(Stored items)
· · · · · · ·

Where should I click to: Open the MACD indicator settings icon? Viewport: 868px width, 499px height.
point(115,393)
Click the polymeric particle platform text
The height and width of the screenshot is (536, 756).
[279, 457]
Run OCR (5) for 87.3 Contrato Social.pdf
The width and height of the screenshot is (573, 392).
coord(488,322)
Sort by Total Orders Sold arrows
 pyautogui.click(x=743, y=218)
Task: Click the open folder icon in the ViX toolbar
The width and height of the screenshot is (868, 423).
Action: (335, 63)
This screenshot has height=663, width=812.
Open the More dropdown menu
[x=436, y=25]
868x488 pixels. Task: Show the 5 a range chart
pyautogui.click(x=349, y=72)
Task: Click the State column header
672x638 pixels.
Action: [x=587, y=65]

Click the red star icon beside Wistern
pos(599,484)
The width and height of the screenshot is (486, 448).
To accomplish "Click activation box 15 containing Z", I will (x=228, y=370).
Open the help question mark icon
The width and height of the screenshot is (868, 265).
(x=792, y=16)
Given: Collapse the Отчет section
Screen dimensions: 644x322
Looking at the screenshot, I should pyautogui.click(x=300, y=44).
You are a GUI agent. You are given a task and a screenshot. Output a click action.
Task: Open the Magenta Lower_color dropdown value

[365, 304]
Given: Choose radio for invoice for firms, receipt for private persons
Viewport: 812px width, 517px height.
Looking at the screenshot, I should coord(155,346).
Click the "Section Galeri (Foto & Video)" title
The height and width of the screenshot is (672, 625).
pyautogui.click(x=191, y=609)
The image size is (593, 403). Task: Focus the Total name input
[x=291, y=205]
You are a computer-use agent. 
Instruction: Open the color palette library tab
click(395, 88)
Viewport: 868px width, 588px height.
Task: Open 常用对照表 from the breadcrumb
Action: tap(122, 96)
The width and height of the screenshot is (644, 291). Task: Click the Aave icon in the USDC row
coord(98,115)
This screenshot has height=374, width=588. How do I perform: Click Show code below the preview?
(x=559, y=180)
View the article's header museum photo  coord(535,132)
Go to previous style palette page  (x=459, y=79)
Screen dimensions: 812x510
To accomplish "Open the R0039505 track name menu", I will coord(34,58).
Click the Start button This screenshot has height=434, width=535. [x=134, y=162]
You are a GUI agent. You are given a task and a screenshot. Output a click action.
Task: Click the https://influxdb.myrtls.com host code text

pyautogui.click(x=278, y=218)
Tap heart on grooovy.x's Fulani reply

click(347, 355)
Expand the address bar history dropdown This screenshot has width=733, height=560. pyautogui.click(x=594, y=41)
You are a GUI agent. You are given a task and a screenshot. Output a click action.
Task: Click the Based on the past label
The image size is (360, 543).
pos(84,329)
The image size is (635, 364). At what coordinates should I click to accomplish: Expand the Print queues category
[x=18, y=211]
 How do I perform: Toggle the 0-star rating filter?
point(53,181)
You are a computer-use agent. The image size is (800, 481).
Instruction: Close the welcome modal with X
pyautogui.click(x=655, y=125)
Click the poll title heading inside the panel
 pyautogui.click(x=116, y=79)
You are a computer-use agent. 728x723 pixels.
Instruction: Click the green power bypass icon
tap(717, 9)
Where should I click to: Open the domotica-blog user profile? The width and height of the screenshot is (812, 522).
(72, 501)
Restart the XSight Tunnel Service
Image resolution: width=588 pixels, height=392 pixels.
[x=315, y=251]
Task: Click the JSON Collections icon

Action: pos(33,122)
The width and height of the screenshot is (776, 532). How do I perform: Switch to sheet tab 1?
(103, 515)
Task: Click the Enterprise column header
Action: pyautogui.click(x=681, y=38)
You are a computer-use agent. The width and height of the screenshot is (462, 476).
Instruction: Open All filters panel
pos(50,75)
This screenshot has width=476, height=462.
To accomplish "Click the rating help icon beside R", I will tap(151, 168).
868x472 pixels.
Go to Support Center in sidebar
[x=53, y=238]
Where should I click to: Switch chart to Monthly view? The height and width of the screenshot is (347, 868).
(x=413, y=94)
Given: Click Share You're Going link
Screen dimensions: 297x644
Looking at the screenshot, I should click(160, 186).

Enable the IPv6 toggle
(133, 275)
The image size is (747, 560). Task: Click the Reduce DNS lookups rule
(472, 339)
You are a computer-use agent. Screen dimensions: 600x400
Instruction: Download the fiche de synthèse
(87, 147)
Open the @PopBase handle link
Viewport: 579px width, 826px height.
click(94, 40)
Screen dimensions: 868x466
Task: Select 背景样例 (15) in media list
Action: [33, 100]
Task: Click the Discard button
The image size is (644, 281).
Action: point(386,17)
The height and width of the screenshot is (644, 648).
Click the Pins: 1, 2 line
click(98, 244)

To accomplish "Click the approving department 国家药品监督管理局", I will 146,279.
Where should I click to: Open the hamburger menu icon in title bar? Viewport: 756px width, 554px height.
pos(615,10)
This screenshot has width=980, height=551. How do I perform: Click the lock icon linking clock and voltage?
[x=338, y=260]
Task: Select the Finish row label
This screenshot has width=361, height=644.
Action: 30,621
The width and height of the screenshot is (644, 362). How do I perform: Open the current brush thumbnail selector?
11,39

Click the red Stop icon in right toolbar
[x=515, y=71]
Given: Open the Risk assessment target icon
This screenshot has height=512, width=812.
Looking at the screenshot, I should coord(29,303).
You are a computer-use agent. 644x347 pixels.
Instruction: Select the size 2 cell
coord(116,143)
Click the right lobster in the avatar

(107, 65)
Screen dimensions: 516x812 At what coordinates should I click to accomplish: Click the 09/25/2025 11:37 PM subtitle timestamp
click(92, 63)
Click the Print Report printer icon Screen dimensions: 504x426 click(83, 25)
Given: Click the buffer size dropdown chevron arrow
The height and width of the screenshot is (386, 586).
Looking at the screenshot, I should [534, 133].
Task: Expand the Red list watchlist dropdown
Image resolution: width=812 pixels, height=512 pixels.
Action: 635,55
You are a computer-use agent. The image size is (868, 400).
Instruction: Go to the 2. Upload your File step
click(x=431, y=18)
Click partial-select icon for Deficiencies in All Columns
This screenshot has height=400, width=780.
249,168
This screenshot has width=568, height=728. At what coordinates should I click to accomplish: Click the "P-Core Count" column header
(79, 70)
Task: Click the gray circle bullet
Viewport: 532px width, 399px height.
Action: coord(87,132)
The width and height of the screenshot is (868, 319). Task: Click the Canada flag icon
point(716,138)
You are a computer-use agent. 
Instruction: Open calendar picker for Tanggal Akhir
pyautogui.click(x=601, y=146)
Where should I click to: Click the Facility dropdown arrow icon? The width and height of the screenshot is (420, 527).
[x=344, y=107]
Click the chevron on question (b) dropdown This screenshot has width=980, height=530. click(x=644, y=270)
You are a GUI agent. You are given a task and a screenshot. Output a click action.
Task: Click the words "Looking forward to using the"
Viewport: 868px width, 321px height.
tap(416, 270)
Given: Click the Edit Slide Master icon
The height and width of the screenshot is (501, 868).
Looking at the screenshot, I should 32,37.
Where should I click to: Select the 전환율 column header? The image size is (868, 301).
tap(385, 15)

· · · · · · ·

* **Work to complete**:
Out of the data above, set down the lines from the one with "View the article's" to the one with "Click the Start", both included, exactly as written and with no additions.

* **Result for this task**:
View the article's header museum photo  coord(535,132)
Go to previous style palette page  (x=459, y=79)
Screen dimensions: 812x510
To accomplish "Open the R0039505 track name menu", I will coord(34,58).
Click the Start button This screenshot has height=434, width=535. [x=134, y=162]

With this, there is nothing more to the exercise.